§ EXERCISE:
In the records below, the line with "Viewport: 1280px width, 800px" opens the range and the line with "Click the Strikethrough formatting icon" closes it; print that range exactly and nothing else.

MATERIAL FOR THIS TASK: Begin

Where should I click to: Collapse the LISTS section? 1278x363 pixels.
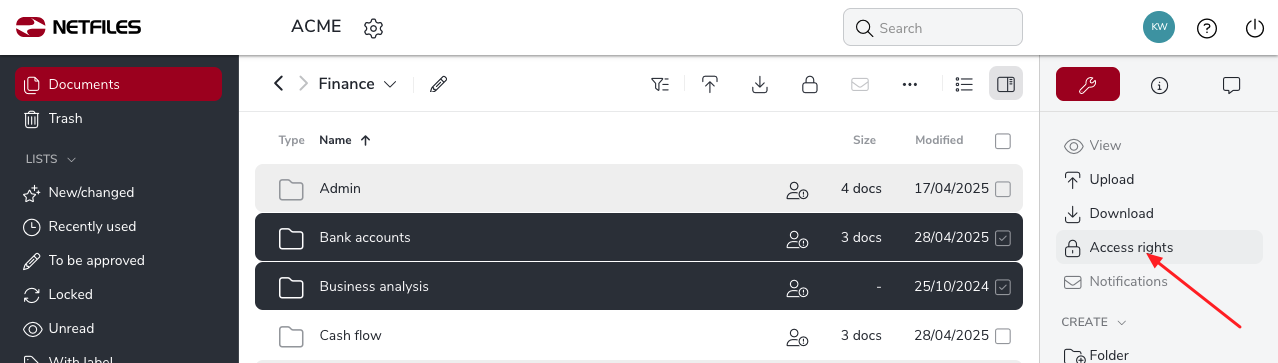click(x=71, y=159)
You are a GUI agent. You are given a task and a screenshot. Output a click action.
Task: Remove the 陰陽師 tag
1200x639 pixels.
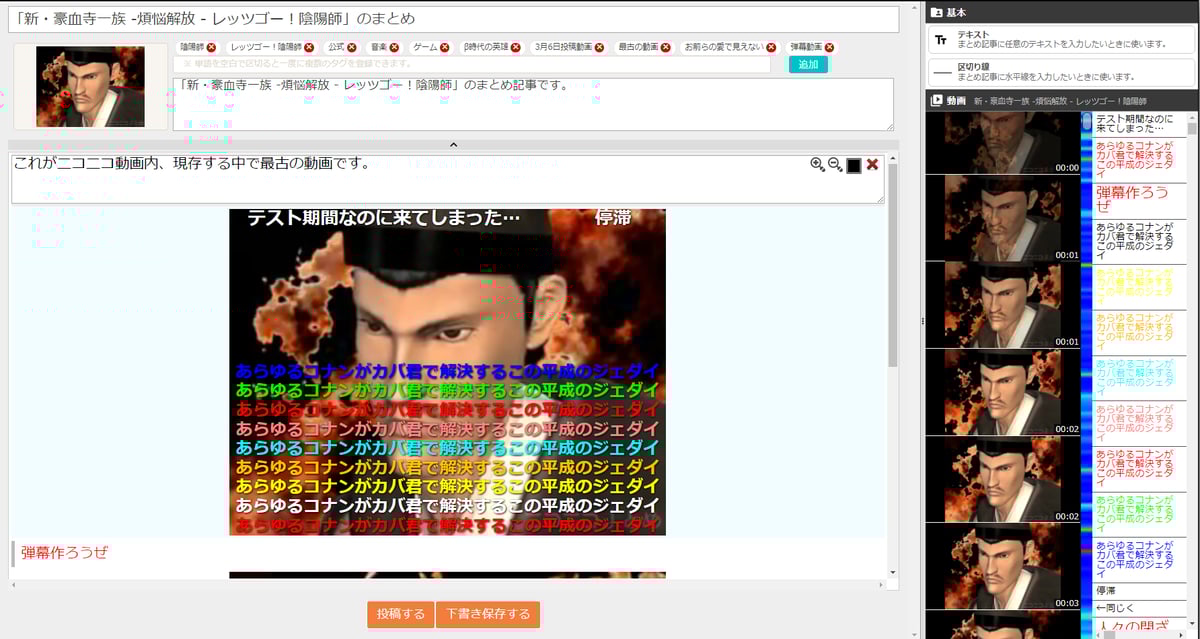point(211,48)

MATERIAL FOR THIS TASK: End
MATERIAL FOR THIS TASK: Begin

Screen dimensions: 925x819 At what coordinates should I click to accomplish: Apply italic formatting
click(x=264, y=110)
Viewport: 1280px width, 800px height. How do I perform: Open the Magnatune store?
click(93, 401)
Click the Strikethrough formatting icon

MATERIAL FOR THIS TASK: End
MATERIAL FOR THIS TASK: Begin

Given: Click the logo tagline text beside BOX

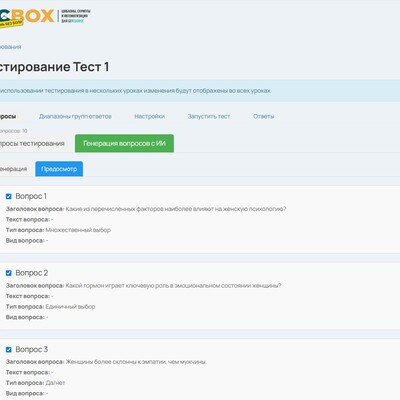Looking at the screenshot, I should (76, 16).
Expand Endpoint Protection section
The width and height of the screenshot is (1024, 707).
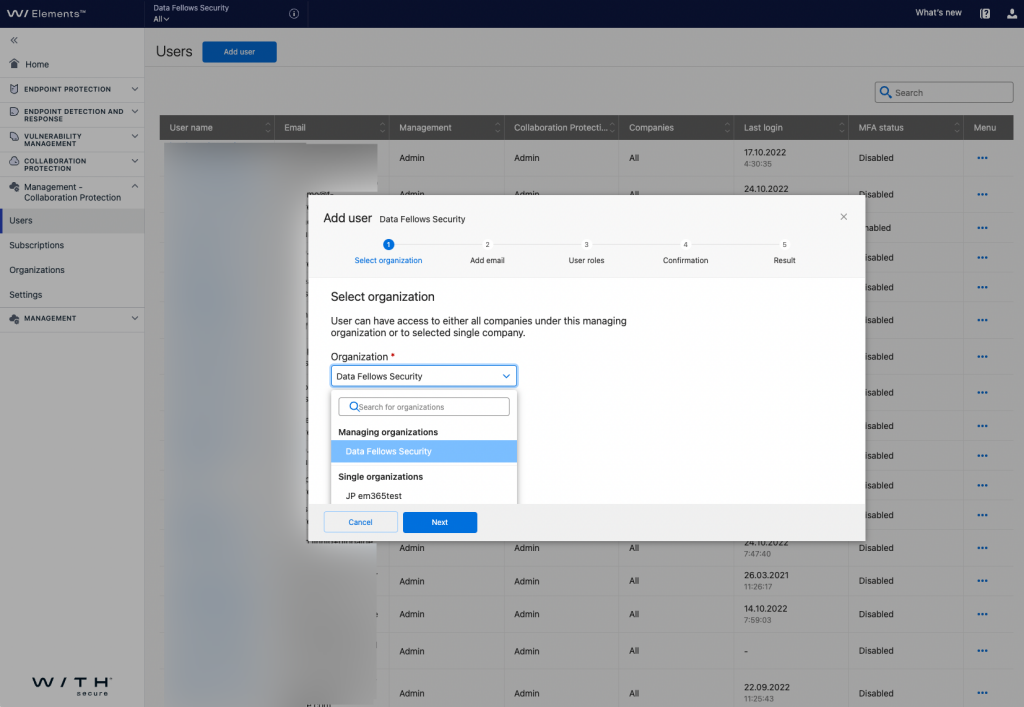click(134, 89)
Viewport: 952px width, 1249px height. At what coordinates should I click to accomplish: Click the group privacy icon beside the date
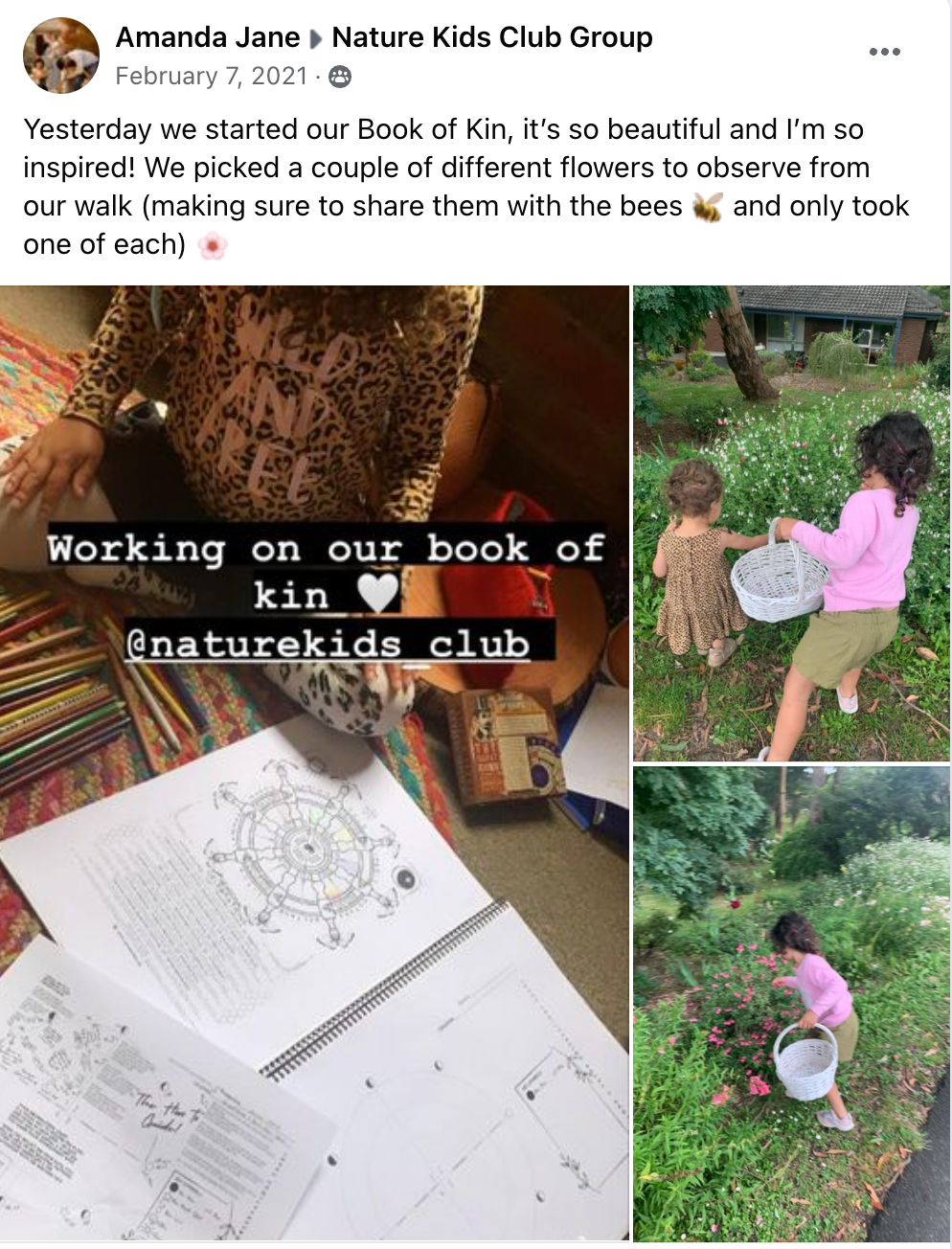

MATERIAL FOR THIS TASK: End

§ RESULT BELOW:
Viewport: 1280px width, 800px height. How do I perform: Open the Magnatune store?
click(93, 401)
Click the Strikethrough formatting icon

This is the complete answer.